Sabíamos que o SUS só seria viável se agregasse ao
modelo médico tradicional os conceitos de saúde comunitária, saúde de família,
equipe multiprofissional, prevenção, saúde ocupacional, fatores de risco,
poluição ambiental, educação para a saúde, nutrição, e muitas outras
disciplinas ausentes do currículo das escolas médicas. Há aproximadamente 30
anos esta visão mais abrangente vem sendo discutida e seus instrumentos
construídos e aprimorados.
O programa Mais Médicos nos faz recuar no tempo. Seria
perfeito e não seria necessário importar médicos se a Bolsa-médico fosse a
Bolsa-equipe-de-saúde: R$10.000,00 disponibilizados igualitariamente para a
equipe que planificaria suas ações conforme as necessidades de cada região.
Penso que foi um erro desrespeitar o marco
simbólico que sustenta a construção de nossa ciência médica, edificada com
seriedade e segurança. Foi arrogância não querer dialogar com representantes
dos Conselhos, Sindicatos e Escolas médicas. Criou uma fratura em nosso sistema
simbólico, quer dizer, temos agora vários tipos de médicos. A palavra Médico,
tão respeitada, perdeu significado pela multiplicação dos significantes. E a
cisão dentro da equipe , que estava ultrapassada, reascendeu-se entre os
médicos brasileiros e os estrangeiros.
Os médicos cubanos não vão nos fazer mal, são bons
agentes de saúde, seria um doloroso erro hostilizá-los. É certo que nossa
medicina tem uma evolução, desde a
origem, diferente da medicina cubana: nossa
medicina é liberal-iluminista, filha das ciências exatas. A medicina cubana é socialista,
filha das ciências humanas. Ambas tem vantagens e desvantagens, temos de
aprender com eles, eles tem o que aprender conosco.

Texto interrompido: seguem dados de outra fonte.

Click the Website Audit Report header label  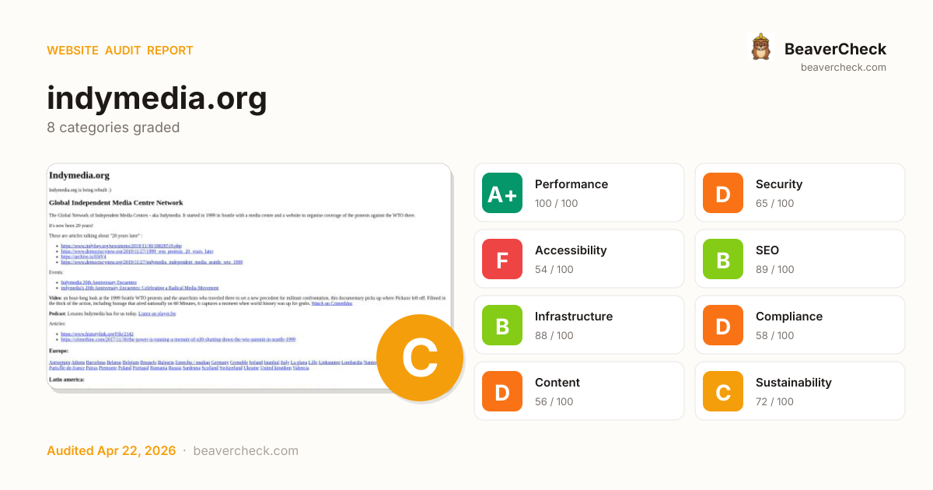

Em um momento particularmente otimista para a nossa
medicina comunitária, onde ações tidas como exclusivas do médico podem ser
exercidas por outros profissionais da equipe, o que amplia a força da equipe de
saúde e aumenta a resolutividade das unidades básicas, temos de enfrentar um
programa que recupera o modelo da supremacia médica e recomeçamos a debater
competências.
Gostaria de pensar que na qualidade de trabalhadores
e sonhadores do SUS, com seu ideário de
Universalidade, Integralidade, Equidade, Descentralização e Participação, tão
caro ao nosso imaginário, vamos receber bem nossos colegas ultrapassando as
questões simbólicas. Considerando-as, mas sem se deixar cegar por elas.
É princípio da medicina mas serve para todo e qualquer trabalhador da
saúde: Primo non nocere, em primeiro
lugar não causar dano. Isso significa
contribuir para fazer da equipe um produto gregário, democrático onde convivem
desejos e saberes distintos combinados para um objetivo comum. Não é fácil, mas
vale o esforço.
Vera Stringhini
Médica Psiquiatra
Porto Alegre-RGS -
Agosto de 2013
O texto não revela, a opinião da dona do blog, mas é importante para o debate sobre o Programa Mais Médicos.
O texto não revela, a opinião da dona do blog, mas é importante para o debate sobre o Programa Mais Médicos.